June 30, 2020

Coronavirus Updates: New York Sees Fewest Daily Deaths Since Mid-March


Governor Andrew Cuomo at a press briefing on June 24th.

GOTHAMIST


 Five people died from COVID-19 in New York State on Saturday—the lowest number of deaths in one day since March 15th, Governor Andrew Cuomo announced Sunday.

But as the coronavirus cases drop in New York, the governor is now concerned the virus will spread once again as other states see cases rise amid businesses reopening.

With five deaths and fewer than 900 hospitalizations, Cuomo said on NBC's Meet the Press Sunday morning, "How does that number go up? Two ways. Lack of compliance—and I'm diligent about staying after New Yorkers and local governments that have to police it—and second, I'm now afraid of the spread coming from other states, because we are one country and people travel."
"I'm afraid the infection rate in the other states will come back to New York and raise that rate again," Cuomo said. "If these states keep going up, we're going to have a national crisis like we have never seen. They said this was the way to help the economy by reopening. It's been the exact opposite."

"Every time the virus goes up, the stock market goes down. And if those states continue to increase, you’ll see it go all across the nation. You’ll see New York on the rise, again, and you’ll see the other states starting to go up even more," Cuomo said.

In New York, hospitalizations dropped to 869—39 fewer than the previous day. Newly admitted patients dropped by 24 to 54, and the number of people in intensive care units dropped by 1 to 229. Total deaths rose to 24,835.
Of 61,906 tests conducted Saturday, 0.99% were positive. In New York City, the positivity rate was 1.1%.

Secretary of Health and Human Services Alex Azar said on Meet the Press Sunday morning that fatalities and hospitalizations were the lowest in two months, but noted some southern states are seeing surges. Azar emphasized personal responsibility—like wearing face coverings—and community contact tracers in counties seeing cases surge. But President Donald Trump rarely wears a mask himself and the Centers for Disease Control and Prevention says the U.S. needs about 100,000 contact tracers—more than three times what the country currently has.
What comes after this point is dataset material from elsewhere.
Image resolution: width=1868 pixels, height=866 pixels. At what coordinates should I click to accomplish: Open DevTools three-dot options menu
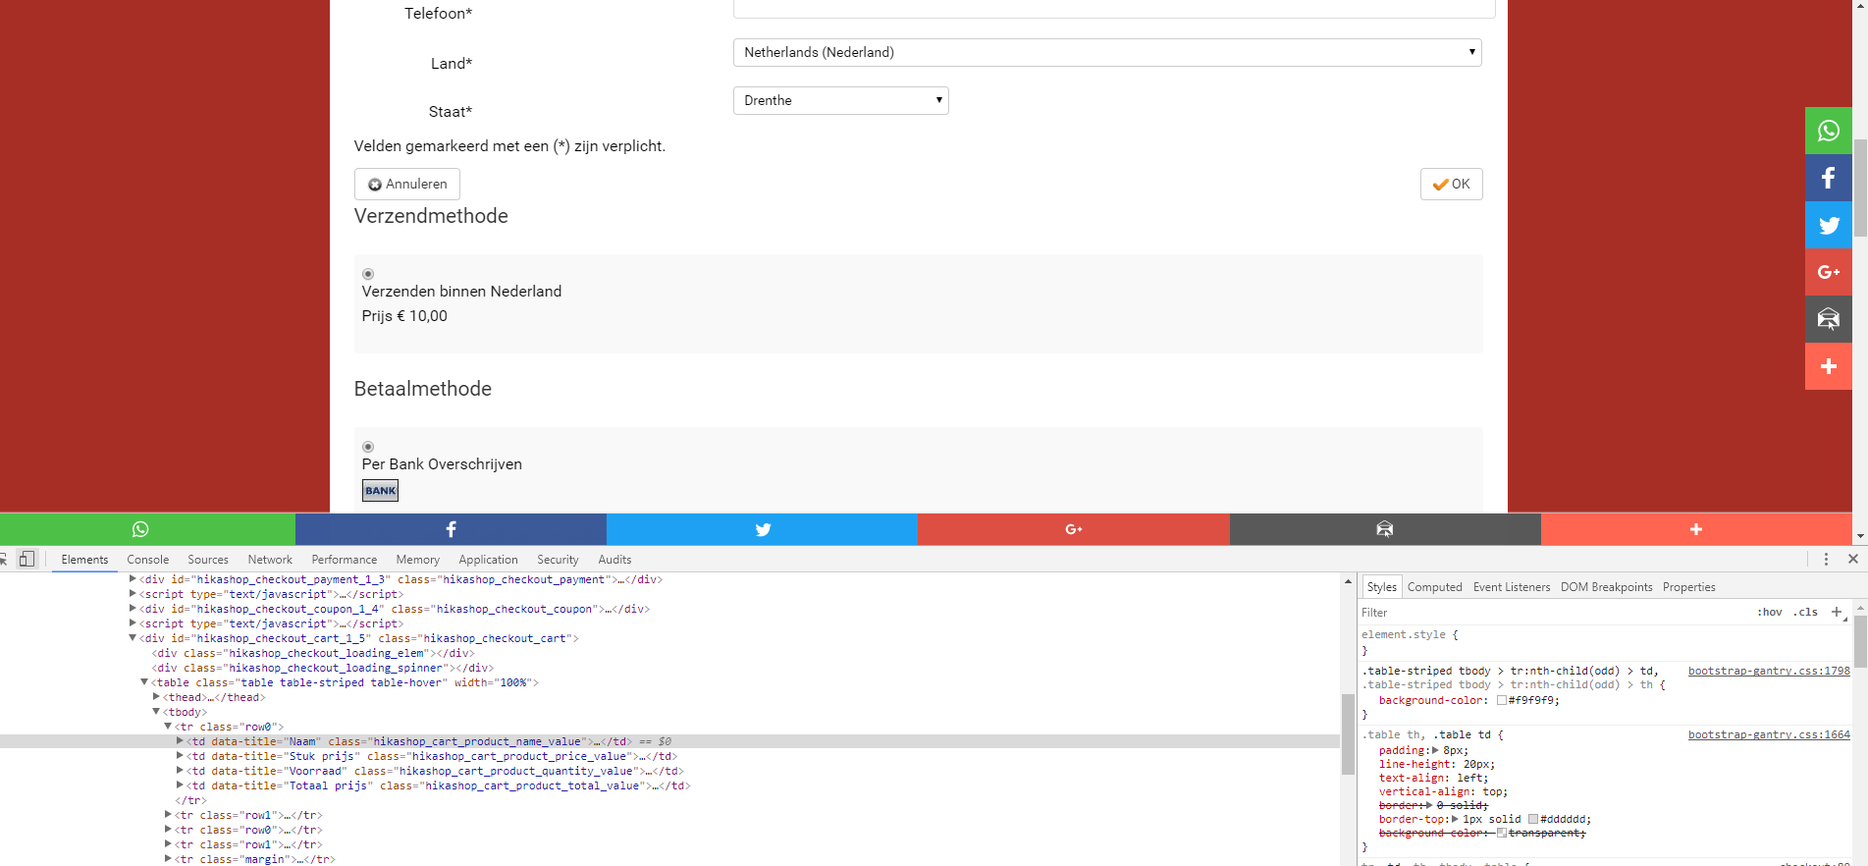point(1826,559)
The secretary and president are "basically in denial about the problem," Cuomo said when asked on Meet the Press about Azar's comments.



"They don't want to tell the American people the truth and they don’t want to have any federal response except supporting the states, supporting the states," Cuomo said. "This is a virus. It doesn’t respond to politics. You can’t tweet at it, you have to treat it."